Usage¶
To use LACE in a project:
import lace # or
from lace import cliff, morph, lace1, add_to_bin, lace2_simulator
The CLIFF func:
cliff(attribute_names, data_matrix, independent_attrs, objective_attr, objective_as_binary=False, cliff_percentage=0.4)
param attribute_names: | |
---|---|
the attribute names. This should match the data_matrix | |
param data_matrix: | |
the data to trim | |
param independent_attrs: | |
set up the independent attributes in the dataset. Note: ‘name’, ‘id’, etc. might not be considered as independent attributes | |
param objective_attr: | |
marking which attribute is the objective to be considered | |
param objective_as_binary: | |
signal to set up whether treat the objective as a binary attribute. Default: False | |
param cliff_percentage: | |
set up how many records to be remained. By default, it is 0.4 | |
return: | the survived (valued) records |
The MORPH func:
morph(attribute_names, data_matrix, independent_attrs, objective_attr, objective_as_binary=False, data_has_normalized=False, alpha=0.15, beta=0.35)

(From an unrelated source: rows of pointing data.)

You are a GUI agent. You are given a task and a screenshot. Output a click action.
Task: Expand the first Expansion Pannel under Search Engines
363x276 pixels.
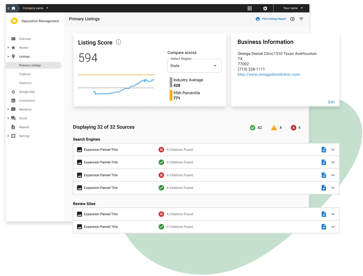click(x=333, y=149)
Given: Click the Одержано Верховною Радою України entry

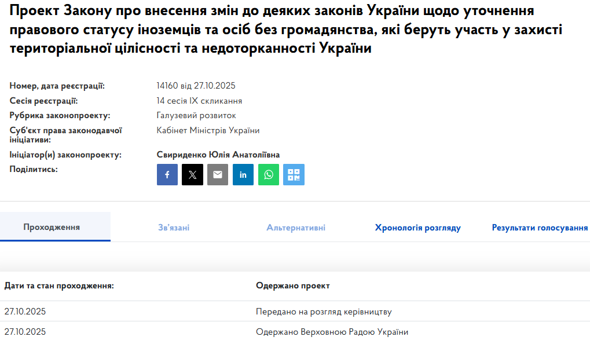Looking at the screenshot, I should (x=334, y=332).
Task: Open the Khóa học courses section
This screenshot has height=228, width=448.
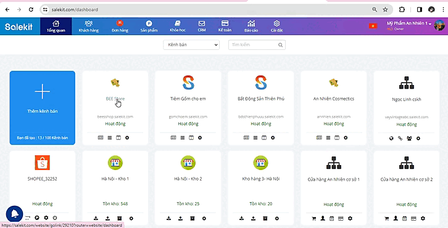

param attribute_names: | |
---|---|
the names of attributes, should match the data_matrix | |
param data_matrix: | |
original data | |
param independent_attrs: | |
set up the independent attributes in the dataset. Note: ‘name’, ‘id’, etc. might not be considered as independent attributes | |
param objective_attr: | |
marking which attribute is the objective to be considered | |
param objective_as_binary: | |
signal to set up whether treat the objective as a binary attribute. Default: False | |
param data_has_normalized: | |
telling whether the data matrix has been normalized. | |
param alpha: | morph algorithm parameter |
param beta: | morph algorithm parameter |
return: | handled records |
The most convenient way to use LACE1 is:
lace1(attribute_names, data_matrix, independent_attrs, objective_attr, objective_as_binary=False, cliff_percentage=0.4, alpha=0.15, beta=0.35)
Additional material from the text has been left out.